§ Task objective
Please locate every line in the entries below that contains the word "Find", and copy each of those lines in full.

Recorded data:

+++++

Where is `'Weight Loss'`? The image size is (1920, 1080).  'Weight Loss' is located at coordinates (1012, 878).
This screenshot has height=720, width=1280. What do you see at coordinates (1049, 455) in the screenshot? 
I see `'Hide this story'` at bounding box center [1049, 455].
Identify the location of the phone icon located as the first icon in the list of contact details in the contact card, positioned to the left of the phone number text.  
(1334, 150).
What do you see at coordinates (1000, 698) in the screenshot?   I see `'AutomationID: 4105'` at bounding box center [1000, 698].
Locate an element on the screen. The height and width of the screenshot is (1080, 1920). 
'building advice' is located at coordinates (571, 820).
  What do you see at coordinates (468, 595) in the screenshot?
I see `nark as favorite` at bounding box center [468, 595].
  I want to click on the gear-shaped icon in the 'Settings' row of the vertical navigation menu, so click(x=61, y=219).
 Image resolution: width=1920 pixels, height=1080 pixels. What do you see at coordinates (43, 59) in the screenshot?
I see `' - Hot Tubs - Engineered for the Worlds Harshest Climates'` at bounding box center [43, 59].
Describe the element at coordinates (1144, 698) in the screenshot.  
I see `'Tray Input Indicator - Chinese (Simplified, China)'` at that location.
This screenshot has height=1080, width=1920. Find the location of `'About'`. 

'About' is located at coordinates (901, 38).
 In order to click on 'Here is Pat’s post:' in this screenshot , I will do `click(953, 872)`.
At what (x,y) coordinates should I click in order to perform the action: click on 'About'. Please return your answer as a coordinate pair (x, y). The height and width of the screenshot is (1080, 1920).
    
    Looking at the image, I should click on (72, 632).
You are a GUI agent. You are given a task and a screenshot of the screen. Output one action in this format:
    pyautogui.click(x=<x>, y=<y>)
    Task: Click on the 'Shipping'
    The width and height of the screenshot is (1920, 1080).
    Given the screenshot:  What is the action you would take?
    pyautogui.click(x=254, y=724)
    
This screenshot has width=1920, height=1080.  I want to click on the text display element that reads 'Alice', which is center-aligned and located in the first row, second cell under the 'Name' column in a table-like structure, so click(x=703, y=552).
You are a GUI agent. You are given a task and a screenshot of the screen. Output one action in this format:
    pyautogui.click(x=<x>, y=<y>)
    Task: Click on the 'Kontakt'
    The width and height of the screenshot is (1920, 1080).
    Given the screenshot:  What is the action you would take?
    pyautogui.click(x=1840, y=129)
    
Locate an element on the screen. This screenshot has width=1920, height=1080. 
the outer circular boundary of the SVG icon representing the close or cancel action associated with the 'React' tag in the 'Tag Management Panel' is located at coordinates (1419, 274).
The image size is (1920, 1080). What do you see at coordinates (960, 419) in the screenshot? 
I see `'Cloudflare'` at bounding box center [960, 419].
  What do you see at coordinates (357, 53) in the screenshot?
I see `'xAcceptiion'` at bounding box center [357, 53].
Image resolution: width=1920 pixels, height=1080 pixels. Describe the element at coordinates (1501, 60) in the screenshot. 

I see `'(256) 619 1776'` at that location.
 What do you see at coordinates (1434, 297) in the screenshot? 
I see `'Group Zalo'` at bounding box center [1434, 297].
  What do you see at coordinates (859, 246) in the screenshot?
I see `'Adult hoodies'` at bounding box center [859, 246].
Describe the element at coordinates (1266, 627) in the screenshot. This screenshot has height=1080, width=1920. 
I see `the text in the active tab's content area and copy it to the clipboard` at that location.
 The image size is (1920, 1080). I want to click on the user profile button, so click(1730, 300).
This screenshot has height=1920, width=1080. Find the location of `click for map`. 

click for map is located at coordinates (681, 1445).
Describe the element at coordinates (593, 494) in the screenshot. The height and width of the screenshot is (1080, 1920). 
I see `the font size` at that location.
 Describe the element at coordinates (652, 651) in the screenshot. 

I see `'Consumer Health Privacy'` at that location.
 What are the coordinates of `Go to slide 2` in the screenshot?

+++++

§ In response
This screenshot has height=1080, width=1920. Find the location of `'About'`. 
This screenshot has height=1920, width=1080. Find the location of `click for map`. 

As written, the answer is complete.